MarkBernstein.org

by Robert Gottlieb

I’m working on a book chapter about the challenges of publishing interactive narratives, and this has offered a chance to get Gottlieb’s fine autobiography off the reading stack. Gottlieb started at Simon and Schuster, then led Knopf, and then replaced the legendary William Shawn at The New Yorker. He’s a terrific writer, too. Gottlieb recalls the joke that “all editor”s memoirs basically come down to the same thing: ‘So I said to him, ‘Leo! Don’t just do war! Do peace, too!’” He is not wrong, but it’s a lot of fun anyway. It is fascinating to hear about changes in the book world that are seldom discussed: the declining effectiveness of book advertising in the 60s, the invention of the author tour in the 80s.

Nov 21 10 2021

The Big Short

by Michael Lewis

I asked my Twitter followers to suggest some non-fiction books from the past decade that had become proverbial, in the way that Hersey’s Hiroshima and Carson’s Silent Spring were books that everyone knew and that shaped everyone’s conversation. This was one of the suggestions from Mark Paul.

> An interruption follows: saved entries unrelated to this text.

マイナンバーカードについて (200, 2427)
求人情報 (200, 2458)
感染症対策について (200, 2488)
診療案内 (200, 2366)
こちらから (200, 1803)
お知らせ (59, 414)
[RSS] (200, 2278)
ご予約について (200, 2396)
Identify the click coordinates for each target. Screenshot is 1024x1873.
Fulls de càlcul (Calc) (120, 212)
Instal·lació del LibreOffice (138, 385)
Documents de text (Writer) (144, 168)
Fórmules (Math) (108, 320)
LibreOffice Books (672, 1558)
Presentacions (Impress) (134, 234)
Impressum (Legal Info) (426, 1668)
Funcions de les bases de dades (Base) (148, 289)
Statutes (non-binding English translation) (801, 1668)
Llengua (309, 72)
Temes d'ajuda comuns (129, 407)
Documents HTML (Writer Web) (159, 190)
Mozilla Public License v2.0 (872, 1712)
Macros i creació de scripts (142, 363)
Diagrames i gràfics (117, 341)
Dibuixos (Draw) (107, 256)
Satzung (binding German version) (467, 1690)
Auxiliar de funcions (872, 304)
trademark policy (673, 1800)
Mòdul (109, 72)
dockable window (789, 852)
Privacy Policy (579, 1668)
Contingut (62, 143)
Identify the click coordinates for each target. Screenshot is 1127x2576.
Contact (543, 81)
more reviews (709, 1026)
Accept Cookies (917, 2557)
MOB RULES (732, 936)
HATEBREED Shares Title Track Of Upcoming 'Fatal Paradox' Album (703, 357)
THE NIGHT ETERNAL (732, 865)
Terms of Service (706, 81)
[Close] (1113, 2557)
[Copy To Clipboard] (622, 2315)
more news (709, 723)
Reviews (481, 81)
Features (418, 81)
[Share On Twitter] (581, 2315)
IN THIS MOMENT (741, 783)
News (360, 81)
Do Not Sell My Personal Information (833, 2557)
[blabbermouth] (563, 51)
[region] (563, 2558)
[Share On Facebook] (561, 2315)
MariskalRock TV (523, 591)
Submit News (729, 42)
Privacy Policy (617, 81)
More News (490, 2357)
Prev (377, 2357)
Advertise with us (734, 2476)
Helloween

It’s a terrific book, a vivid look at the 2008 collapse and the forces that drove it. The book brightened my commutes, something I greatly needed. It’s very occasionally repetitive, but that’s likely inevitable in a book that necessarily deals with financial derivatives. It certainly makes me furious, which is the intended effect.

by Edward Wilson-Lee

Hernando Colón was the illegitimate son, traveling companion, and biographer of Christopher Columbus. He amassed a vast library, perhaps the last effort in the West to create a library that would contain everything. The remnant of that library still exists, and though many of the books have been lost to time and the Inquisition, we still possess much of the catalog. Colón didn’t have much precedent for how to manage a library of some 15,000 volumes; no one did. The catalogs alone are a fascinating window into the transition for the medieval to the early modern mind.

Nov 21 5 2021

No et Moi

by Delphine de Vigan

A delightful novel about Lou, a sophisticated 13-year-old student who has to do a term paper on teen homelessness. Lou walks over the the train station and interviews a homeless girl, No, who is just a little older and is willing to be interviewed in exchange for a drink or two. The girls get along well. More meeting follow; Lou is something of a loner, and her parents are miserable after the sudden loss of Lou’s infant sister. Lou asks if No can come live with them, and (astonishingly) her parents say, “Oui.”

This is the first book I have read in a language that is not English, which I read simply because I wanted to.